Подготовка к 140-суточному полету не представляла, на первый взгляд, особой сложности. Накопленный специалистами Центра подготовки космонавтов имени Юрия Алексеевича Гагарина опыт позволял готовиться спокойно и ритмично. Однако по мере приближения даты старта мы все острее стали ощущать ложившуюся на нас ответственность за выполнение программы полета. Она была довольно сложной.

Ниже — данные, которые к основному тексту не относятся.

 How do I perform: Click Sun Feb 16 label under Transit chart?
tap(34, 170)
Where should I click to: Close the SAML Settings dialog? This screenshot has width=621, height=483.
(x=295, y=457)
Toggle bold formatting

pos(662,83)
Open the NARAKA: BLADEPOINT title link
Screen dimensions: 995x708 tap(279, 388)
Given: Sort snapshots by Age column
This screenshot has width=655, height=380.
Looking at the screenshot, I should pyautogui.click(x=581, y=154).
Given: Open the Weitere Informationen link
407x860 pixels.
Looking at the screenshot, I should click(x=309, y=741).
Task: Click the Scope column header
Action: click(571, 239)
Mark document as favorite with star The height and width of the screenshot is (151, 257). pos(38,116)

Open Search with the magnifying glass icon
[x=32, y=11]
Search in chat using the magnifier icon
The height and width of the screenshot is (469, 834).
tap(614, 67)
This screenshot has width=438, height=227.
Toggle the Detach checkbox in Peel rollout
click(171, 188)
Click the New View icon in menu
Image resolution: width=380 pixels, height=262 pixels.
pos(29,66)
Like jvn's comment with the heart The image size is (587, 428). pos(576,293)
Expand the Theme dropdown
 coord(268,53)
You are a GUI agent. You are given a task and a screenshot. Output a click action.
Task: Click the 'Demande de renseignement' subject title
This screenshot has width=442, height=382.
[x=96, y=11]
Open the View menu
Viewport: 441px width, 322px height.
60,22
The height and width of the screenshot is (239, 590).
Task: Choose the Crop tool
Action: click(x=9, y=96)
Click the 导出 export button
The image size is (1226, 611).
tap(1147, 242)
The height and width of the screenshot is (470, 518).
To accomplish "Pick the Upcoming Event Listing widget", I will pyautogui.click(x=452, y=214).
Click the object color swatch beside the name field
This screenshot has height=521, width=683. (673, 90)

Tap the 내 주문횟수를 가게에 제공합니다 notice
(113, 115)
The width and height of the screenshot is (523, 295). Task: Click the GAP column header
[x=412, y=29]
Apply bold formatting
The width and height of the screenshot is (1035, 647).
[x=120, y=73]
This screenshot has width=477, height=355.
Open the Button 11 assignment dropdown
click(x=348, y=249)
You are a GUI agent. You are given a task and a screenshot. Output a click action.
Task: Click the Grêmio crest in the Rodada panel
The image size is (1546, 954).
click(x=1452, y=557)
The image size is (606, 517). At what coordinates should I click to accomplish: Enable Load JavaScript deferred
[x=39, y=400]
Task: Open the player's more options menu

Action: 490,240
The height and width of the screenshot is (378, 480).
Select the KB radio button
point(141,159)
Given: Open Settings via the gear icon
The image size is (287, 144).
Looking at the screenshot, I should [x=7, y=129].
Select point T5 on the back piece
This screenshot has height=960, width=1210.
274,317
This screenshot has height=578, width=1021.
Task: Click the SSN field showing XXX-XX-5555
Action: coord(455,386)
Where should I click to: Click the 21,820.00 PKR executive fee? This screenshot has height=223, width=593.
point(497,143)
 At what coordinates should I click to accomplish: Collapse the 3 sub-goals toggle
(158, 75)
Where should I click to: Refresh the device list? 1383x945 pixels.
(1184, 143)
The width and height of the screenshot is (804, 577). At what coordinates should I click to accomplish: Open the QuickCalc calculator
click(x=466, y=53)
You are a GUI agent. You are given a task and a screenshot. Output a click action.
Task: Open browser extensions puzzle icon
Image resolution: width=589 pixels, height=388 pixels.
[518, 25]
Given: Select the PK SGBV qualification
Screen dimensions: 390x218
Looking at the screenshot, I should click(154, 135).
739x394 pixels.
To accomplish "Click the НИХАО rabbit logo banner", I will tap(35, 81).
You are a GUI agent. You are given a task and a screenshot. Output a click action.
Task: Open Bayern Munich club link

Первой и основной особенностью нашего полета была его продолжительность. До нас в космосе работали Юрий Романенко и Георгий Гречко, установившие 96-суточным полетом рекорд продолжительности. Мы уходили на 140 суток. Однако не это волновало ученых. Проблема была в переходе 120-суточного рубежа. Оказывается, полный цикл смены эритроцитов — красных кровяных телец — у человека равняется 120 суткам. Пожив в космосе, то есть в новых физических условиях, больше этого срока, мы возвращались на Землю с эритроцитами, рожденными в невесомости. Будут ли они выполнять свои функции на Земле? Этот вопрос волновал всех. Но особую озабоченность он вызывал у академика Олега Георгиевича Газенко, ответственного за всю медико-биологическую программу космических исследований. Он с нами встречался часто, обсуждал эту проблему, советовался.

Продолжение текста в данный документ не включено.